• WHAT TO DO: In the entries that follow, identify the line containing "The image size is (383, 302)." and return it together with all later lines, exactly as they appear.

[Opening DATA section]

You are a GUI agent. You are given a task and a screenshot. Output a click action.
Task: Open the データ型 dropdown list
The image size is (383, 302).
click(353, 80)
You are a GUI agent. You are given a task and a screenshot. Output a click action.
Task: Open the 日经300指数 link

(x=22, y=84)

[Closing DATA section]

• SOLUTION TO THIS PROBLEM:
The image size is (383, 302).
click(353, 80)
You are a GUI agent. You are given a task and a screenshot. Output a click action.
Task: Open the 日经300指数 link

(x=22, y=84)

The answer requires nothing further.